* [AIM OF THE EXERCISE]: The full set of entries has to be output exactly.

* * *

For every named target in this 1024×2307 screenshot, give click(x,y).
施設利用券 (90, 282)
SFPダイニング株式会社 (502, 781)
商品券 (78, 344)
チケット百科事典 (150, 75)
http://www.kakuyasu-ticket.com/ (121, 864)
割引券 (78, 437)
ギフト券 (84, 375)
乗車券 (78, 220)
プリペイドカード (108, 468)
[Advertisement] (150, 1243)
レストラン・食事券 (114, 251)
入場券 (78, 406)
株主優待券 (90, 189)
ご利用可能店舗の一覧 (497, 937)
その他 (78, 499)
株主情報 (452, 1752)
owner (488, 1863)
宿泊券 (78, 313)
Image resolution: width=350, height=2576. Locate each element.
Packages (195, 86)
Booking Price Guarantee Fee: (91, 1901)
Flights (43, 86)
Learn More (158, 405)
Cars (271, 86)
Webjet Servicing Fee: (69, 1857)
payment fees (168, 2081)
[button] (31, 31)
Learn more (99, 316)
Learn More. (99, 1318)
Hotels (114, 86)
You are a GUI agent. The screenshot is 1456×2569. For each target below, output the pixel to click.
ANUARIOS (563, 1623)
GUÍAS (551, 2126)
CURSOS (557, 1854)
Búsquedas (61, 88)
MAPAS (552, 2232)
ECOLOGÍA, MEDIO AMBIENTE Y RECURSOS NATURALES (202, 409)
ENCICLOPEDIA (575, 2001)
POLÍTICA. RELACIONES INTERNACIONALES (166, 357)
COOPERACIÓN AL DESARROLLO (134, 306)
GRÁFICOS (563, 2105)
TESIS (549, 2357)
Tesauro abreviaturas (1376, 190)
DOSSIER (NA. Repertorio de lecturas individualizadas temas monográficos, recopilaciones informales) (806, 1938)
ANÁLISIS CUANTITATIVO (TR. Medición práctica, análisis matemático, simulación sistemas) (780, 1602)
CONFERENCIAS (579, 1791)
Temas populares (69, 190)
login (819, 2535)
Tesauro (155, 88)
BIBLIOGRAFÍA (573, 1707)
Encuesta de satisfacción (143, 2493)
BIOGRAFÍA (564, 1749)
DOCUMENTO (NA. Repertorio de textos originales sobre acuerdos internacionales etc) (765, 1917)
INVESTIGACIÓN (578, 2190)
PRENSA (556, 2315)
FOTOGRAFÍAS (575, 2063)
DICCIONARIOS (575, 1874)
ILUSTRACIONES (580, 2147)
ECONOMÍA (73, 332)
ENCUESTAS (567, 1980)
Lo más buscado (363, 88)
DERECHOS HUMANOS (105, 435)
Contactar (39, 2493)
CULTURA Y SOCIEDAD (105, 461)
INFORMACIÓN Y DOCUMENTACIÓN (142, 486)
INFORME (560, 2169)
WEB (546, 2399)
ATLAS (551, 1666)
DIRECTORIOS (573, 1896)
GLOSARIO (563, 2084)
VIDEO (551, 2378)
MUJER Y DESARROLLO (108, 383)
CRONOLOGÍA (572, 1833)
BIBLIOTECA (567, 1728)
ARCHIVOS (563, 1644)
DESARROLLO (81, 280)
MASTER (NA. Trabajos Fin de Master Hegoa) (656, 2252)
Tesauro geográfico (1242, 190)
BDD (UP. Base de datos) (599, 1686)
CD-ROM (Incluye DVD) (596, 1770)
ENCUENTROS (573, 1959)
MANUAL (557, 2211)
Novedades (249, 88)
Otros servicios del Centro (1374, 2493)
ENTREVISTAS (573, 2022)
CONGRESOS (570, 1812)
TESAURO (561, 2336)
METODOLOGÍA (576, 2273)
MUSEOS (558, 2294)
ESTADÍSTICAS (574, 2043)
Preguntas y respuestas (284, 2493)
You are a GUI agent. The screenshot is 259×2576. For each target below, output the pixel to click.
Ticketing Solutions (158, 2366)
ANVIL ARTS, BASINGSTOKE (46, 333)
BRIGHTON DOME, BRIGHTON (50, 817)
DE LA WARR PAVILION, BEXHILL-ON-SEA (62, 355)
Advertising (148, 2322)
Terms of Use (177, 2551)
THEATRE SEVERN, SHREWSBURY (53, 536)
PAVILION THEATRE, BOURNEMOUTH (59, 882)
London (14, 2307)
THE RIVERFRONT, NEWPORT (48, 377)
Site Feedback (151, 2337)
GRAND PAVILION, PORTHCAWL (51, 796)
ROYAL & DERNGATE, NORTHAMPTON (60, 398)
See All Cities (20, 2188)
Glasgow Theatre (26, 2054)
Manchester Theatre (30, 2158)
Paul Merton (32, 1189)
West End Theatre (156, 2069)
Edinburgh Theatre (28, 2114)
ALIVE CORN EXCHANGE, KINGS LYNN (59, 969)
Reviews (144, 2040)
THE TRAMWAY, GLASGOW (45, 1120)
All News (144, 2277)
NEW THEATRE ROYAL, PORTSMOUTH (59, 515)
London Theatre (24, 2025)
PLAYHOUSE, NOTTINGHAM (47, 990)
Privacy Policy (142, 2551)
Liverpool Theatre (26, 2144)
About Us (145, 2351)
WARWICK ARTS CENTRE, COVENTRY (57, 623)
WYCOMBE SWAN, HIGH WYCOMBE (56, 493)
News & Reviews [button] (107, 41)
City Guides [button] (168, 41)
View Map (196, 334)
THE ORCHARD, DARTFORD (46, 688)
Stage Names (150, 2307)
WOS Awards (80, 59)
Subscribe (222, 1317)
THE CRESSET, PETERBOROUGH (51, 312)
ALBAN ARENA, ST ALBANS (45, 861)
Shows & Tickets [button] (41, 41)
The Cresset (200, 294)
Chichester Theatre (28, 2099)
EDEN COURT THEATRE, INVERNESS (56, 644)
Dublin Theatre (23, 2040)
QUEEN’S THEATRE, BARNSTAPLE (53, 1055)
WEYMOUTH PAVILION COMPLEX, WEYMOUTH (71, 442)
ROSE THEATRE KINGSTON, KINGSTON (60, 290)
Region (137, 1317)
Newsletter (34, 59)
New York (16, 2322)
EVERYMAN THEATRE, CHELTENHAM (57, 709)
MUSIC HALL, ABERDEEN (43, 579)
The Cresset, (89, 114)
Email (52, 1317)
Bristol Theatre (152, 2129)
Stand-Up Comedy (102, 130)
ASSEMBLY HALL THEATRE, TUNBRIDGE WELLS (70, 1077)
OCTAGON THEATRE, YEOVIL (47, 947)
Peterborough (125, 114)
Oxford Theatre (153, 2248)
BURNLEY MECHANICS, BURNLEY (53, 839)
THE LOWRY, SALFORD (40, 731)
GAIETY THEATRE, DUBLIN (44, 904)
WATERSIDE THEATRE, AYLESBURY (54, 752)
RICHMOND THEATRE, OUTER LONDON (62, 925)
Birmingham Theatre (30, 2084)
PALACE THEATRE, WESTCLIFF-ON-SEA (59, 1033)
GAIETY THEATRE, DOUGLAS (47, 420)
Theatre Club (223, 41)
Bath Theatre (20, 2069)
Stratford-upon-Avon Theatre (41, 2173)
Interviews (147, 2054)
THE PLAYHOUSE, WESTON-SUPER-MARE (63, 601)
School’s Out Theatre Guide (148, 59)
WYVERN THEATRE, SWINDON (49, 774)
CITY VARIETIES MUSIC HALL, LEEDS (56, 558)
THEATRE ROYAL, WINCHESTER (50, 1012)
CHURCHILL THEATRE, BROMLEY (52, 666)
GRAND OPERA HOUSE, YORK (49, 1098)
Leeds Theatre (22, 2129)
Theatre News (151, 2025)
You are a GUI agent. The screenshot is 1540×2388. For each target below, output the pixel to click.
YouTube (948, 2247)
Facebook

* * *

* [TASK RESPONSE]:
For every named target in this 1024×2307 screenshot, give click(x,y).
施設利用券 (90, 282)
SFPダイニング株式会社 (502, 781)
商品券 (78, 344)
チケット百科事典 (150, 75)
http://www.kakuyasu-ticket.com/ (121, 864)
割引券 (78, 437)
ギフト券 (84, 375)
乗車券 (78, 220)
プリペイドカード (108, 468)
[Advertisement] (150, 1243)
レストラン・食事券 (114, 251)
入場券 (78, 406)
株主優待券 (90, 189)
ご利用可能店舗の一覧 (497, 937)
その他 (78, 499)
株主情報 (452, 1752)
owner (488, 1863)
宿泊券 (78, 313)
Image resolution: width=350, height=2576. Locate each element.
Packages (195, 86)
Booking Price Guarantee Fee: (91, 1901)
Flights (43, 86)
Learn More (158, 405)
Cars (271, 86)
Webjet Servicing Fee: (69, 1857)
payment fees (168, 2081)
[button] (31, 31)
Learn more (99, 316)
Learn More. (99, 1318)
Hotels (114, 86)
You are a GUI agent. The screenshot is 1456×2569. For each target below, output the pixel to click.
ANUARIOS (563, 1623)
GUÍAS (551, 2126)
CURSOS (557, 1854)
Búsquedas (61, 88)
MAPAS (552, 2232)
ECOLOGÍA, MEDIO AMBIENTE Y RECURSOS NATURALES (202, 409)
ENCICLOPEDIA (575, 2001)
POLÍTICA. RELACIONES INTERNACIONALES (166, 357)
COOPERACIÓN AL DESARROLLO (134, 306)
GRÁFICOS (563, 2105)
TESIS (549, 2357)
Tesauro abreviaturas (1376, 190)
DOSSIER (NA. Repertorio de lecturas individualizadas temas monográficos, recopilaciones informales) (806, 1938)
ANÁLISIS CUANTITATIVO (TR. Medición práctica, análisis matemático, simulación sistemas) (780, 1602)
CONFERENCIAS (579, 1791)
Temas populares (69, 190)
login (819, 2535)
Tesauro (155, 88)
BIBLIOGRAFÍA (573, 1707)
Encuesta de satisfacción (143, 2493)
BIOGRAFÍA (564, 1749)
DOCUMENTO (NA. Repertorio de textos originales sobre acuerdos internacionales etc) (765, 1917)
INVESTIGACIÓN (578, 2190)
PRENSA (556, 2315)
FOTOGRAFÍAS (575, 2063)
DICCIONARIOS (575, 1874)
ILUSTRACIONES (580, 2147)
ECONOMÍA (73, 332)
ENCUESTAS (567, 1980)
Lo más buscado (363, 88)
DERECHOS HUMANOS (105, 435)
Contactar (39, 2493)
CULTURA Y SOCIEDAD (105, 461)
INFORMACIÓN Y DOCUMENTACIÓN (142, 486)
INFORME (560, 2169)
WEB (546, 2399)
ATLAS (551, 1666)
DIRECTORIOS (573, 1896)
GLOSARIO (563, 2084)
VIDEO (551, 2378)
MUJER Y DESARROLLO (108, 383)
CRONOLOGÍA (572, 1833)
BIBLIOTECA (567, 1728)
ARCHIVOS (563, 1644)
DESARROLLO (81, 280)
MASTER (NA. Trabajos Fin de Master Hegoa) (656, 2252)
Tesauro geográfico (1242, 190)
BDD (UP. Base de datos) (599, 1686)
CD-ROM (Incluye DVD) (596, 1770)
ENCUENTROS (573, 1959)
MANUAL (557, 2211)
Novedades (249, 88)
Otros servicios del Centro (1374, 2493)
ENTREVISTAS (573, 2022)
CONGRESOS (570, 1812)
TESAURO (561, 2336)
METODOLOGÍA (576, 2273)
MUSEOS (558, 2294)
ESTADÍSTICAS (574, 2043)
Preguntas y respuestas (284, 2493)
You are a GUI agent. The screenshot is 259×2576. For each target below, output the pixel to click.
Ticketing Solutions (158, 2366)
ANVIL ARTS, BASINGSTOKE (46, 333)
BRIGHTON DOME, BRIGHTON (50, 817)
DE LA WARR PAVILION, BEXHILL-ON-SEA (62, 355)
Advertising (148, 2322)
Terms of Use (177, 2551)
THEATRE SEVERN, SHREWSBURY (53, 536)
PAVILION THEATRE, BOURNEMOUTH (59, 882)
London (14, 2307)
THE RIVERFRONT, NEWPORT (48, 377)
Site Feedback (151, 2337)
GRAND PAVILION, PORTHCAWL (51, 796)
ROYAL & DERNGATE, NORTHAMPTON (60, 398)
See All Cities (20, 2188)
Glasgow Theatre (26, 2054)
Manchester Theatre (30, 2158)
Paul Merton (32, 1189)
West End Theatre (156, 2069)
Edinburgh Theatre (28, 2114)
ALIVE CORN EXCHANGE, KINGS LYNN (59, 969)
Reviews (144, 2040)
THE TRAMWAY, GLASGOW (45, 1120)
All News (144, 2277)
NEW THEATRE ROYAL, PORTSMOUTH (59, 515)
London Theatre (24, 2025)
PLAYHOUSE, NOTTINGHAM (47, 990)
Privacy Policy (142, 2551)
Liverpool Theatre (26, 2144)
About Us (145, 2351)
WARWICK ARTS CENTRE, COVENTRY (57, 623)
WYCOMBE SWAN, HIGH WYCOMBE (56, 493)
News & Reviews [button] (107, 41)
City Guides [button] (168, 41)
View Map (196, 334)
THE ORCHARD, DARTFORD (46, 688)
Stage Names (150, 2307)
WOS Awards (80, 59)
Subscribe (222, 1317)
THE CRESSET, PETERBOROUGH (51, 312)
ALBAN ARENA, ST ALBANS (45, 861)
Shows & Tickets [button] (41, 41)
The Cresset (200, 294)
Chichester Theatre (28, 2099)
EDEN COURT THEATRE, INVERNESS (56, 644)
Dublin Theatre (23, 2040)
QUEEN’S THEATRE, BARNSTAPLE (53, 1055)
WEYMOUTH PAVILION COMPLEX, WEYMOUTH (71, 442)
ROSE THEATRE KINGSTON, KINGSTON (60, 290)
Region (137, 1317)
Newsletter (34, 59)
New York (16, 2322)
EVERYMAN THEATRE, CHELTENHAM (57, 709)
MUSIC HALL, ABERDEEN (43, 579)
The Cresset, (89, 114)
Email (52, 1317)
Bristol Theatre (152, 2129)
Stand-Up Comedy (102, 130)
ASSEMBLY HALL THEATRE, TUNBRIDGE WELLS (70, 1077)
OCTAGON THEATRE, YEOVIL (47, 947)
Peterborough (125, 114)
Oxford Theatre (153, 2248)
BURNLEY MECHANICS, BURNLEY (53, 839)
THE LOWRY, SALFORD (40, 731)
GAIETY THEATRE, DUBLIN (44, 904)
WATERSIDE THEATRE, AYLESBURY (54, 752)
RICHMOND THEATRE, OUTER LONDON (62, 925)
Birmingham Theatre (30, 2084)
PALACE THEATRE, WESTCLIFF-ON-SEA (59, 1033)
GAIETY THEATRE, DOUGLAS (47, 420)
Theatre Club (223, 41)
Bath Theatre (20, 2069)
Stratford-upon-Avon Theatre (41, 2173)
Interviews (147, 2054)
THE PLAYHOUSE, WESTON-SUPER-MARE (63, 601)
School’s Out Theatre Guide (148, 59)
WYVERN THEATRE, SWINDON (49, 774)
CITY VARIETIES MUSIC HALL, LEEDS (56, 558)
THEATRE ROYAL, WINCHESTER (50, 1012)
CHURCHILL THEATRE, BROMLEY (52, 666)
GRAND OPERA HOUSE, YORK (49, 1098)
Leeds Theatre (22, 2129)
Theatre News (151, 2025)
You are a GUI agent. The screenshot is 1540×2388. For each target below, output the pixel to click.
YouTube (948, 2247)
Facebook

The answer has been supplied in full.